# Male Betta and Guppy Fry



## turtle10 (Dec 30, 2010)

So I have some guppy fry that I am growing out in my shrimp tank. They are the size of my dwarf rasboras in the community tank. My question is, if I put the guppy fry back in the community do you think they will be okay with the male betta and adult guppies that are in there? The guppies and betta get along great with the rasboras, they basically ignore them, so my thinking is that since the guppy fry are the same size they will be okay too. Am I totally wrong?


----------



## Oldfishlady (Mar 1, 2010)

As long as they are too big to fit in their mouth...you should be good to go.....usually once the guppy fry are 2-3 weeks old the betta can't even catch them to start and they should be too big too by 2-3 weeks of age....now the adult guppies on the other hand...they may or may not eat them or bite their tails.......this varies......I have some that do and some that don't but my female guppies also are nearly 2 inches long too.....big girls....lol.....

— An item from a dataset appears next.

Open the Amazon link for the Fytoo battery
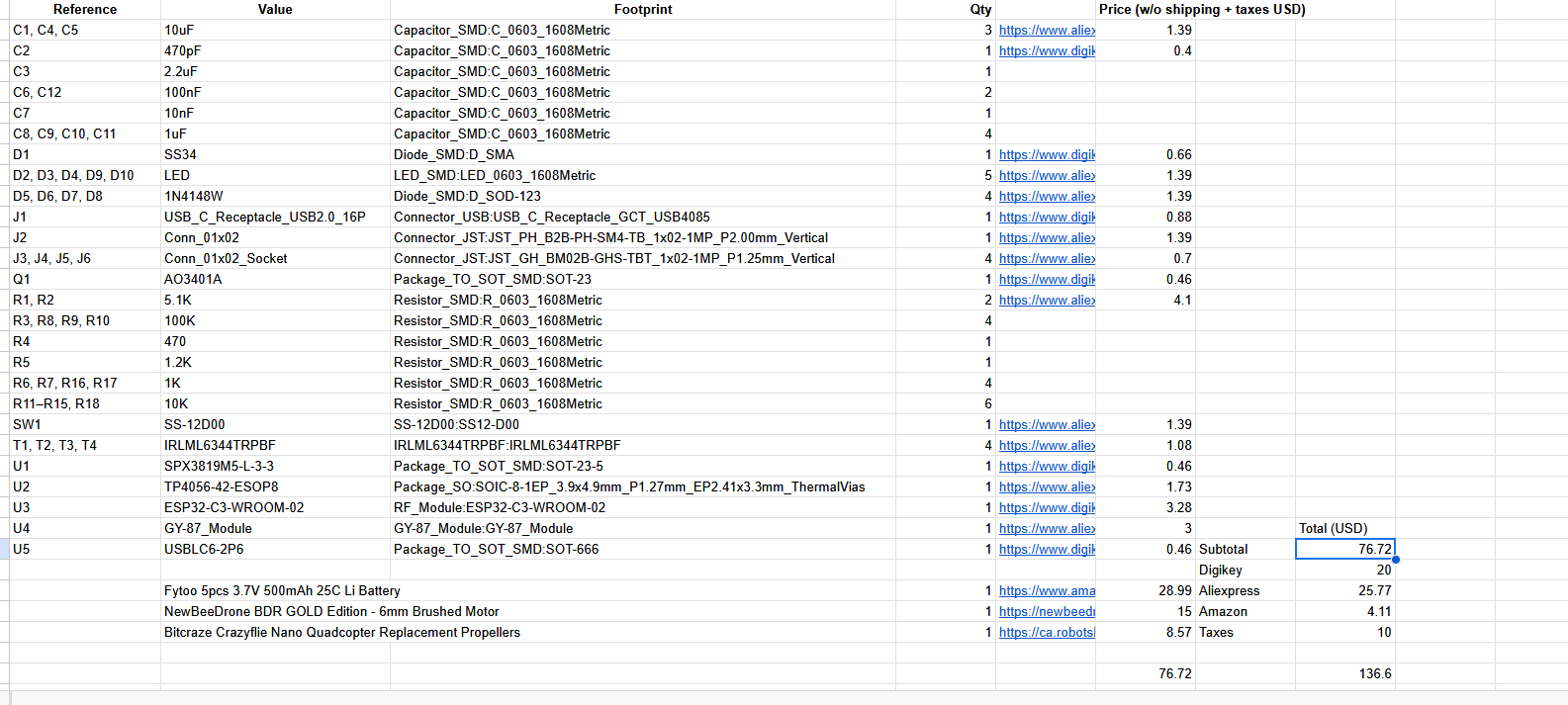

Tank size make a difference IME....too small and smaller fish can be cornered and killed/injured......


----------



## turtle10 (Dec 30, 2010)

It is a 20 gallon. There are a bunch of little caves and plants on the bottom to hide in, and a lot of plants at the surface. Four of the guppies are pretty large, almost two inches. The fry were born on the 3rd or 4th of this month, so about two weeks old.


----------



## crowntail lover (Apr 25, 2009)

They should be fine. As long as there are plenty of hiding places and they are too big to fit in the Bettas mouth. 
But like OFL said. They adults might pick on them


----------



## turtle10 (Dec 30, 2010)

I put them in yesterday and everyone is doing great! I have seen the adults and betta come head to head with the fry and just leave them. Right now the fry are schooling with the rasboras, not the guppies! lol I guess it is because they are the same size.


----------



## crowntail lover (Apr 25, 2009)

Glad everything is going great


----------



## turtle10 (Dec 30, 2010)

Same, I was half expecting them to be gone this morning.


----------



## crowntail lover (Apr 25, 2009)

How many are there?


----------



## turtle10 (Dec 30, 2010)

Just three. I am sure there were more when they were born but those are the only ones I saw, the rest were probably eaten.


----------



## crowntail lover (Apr 25, 2009)

Yeah. I usually leave my fry with the adults and let mother nature do her thing.. But once I get my new strains going I will seperate them to grow outs.


----------



## turtle10 (Dec 30, 2010)

I wanted to save these fry because they were my first. I wanted to breed bettas but I don't have the time or space so I figured raising a baby guppy is the next best thing 

Although next time I will most likely let nature take its course as well lol


----------



## crowntail lover (Apr 25, 2009)

I have been breeding bettas for almost 4 years now.. And I have been in and out with Guppies and Mollies.. I recently had a huge blow out in my fish room, a mystery to what happened, and lost all my Bettas.. I only have 3 now. So I think Im gonna lay off breeding them for the year. But I have all my Mollies 40+ and I am wanting to get back into breeding and selling Guppies.


----------



## turtle10 (Dec 30, 2010)

Aw I am so sorry 

But it is exciting you are into breeding guppies!


----------



## crowntail lover (Apr 25, 2009)

Thanks, It was a huge loss, 25 adults and 2 spawns. 
But I have my mollies. :]. 
I can wait to get some guppies! I am tired of looking at all my empty tanks. 
four 10gs, two 20gs, three 5gs, five 2.5gs and three 30g grow out tubs.


----------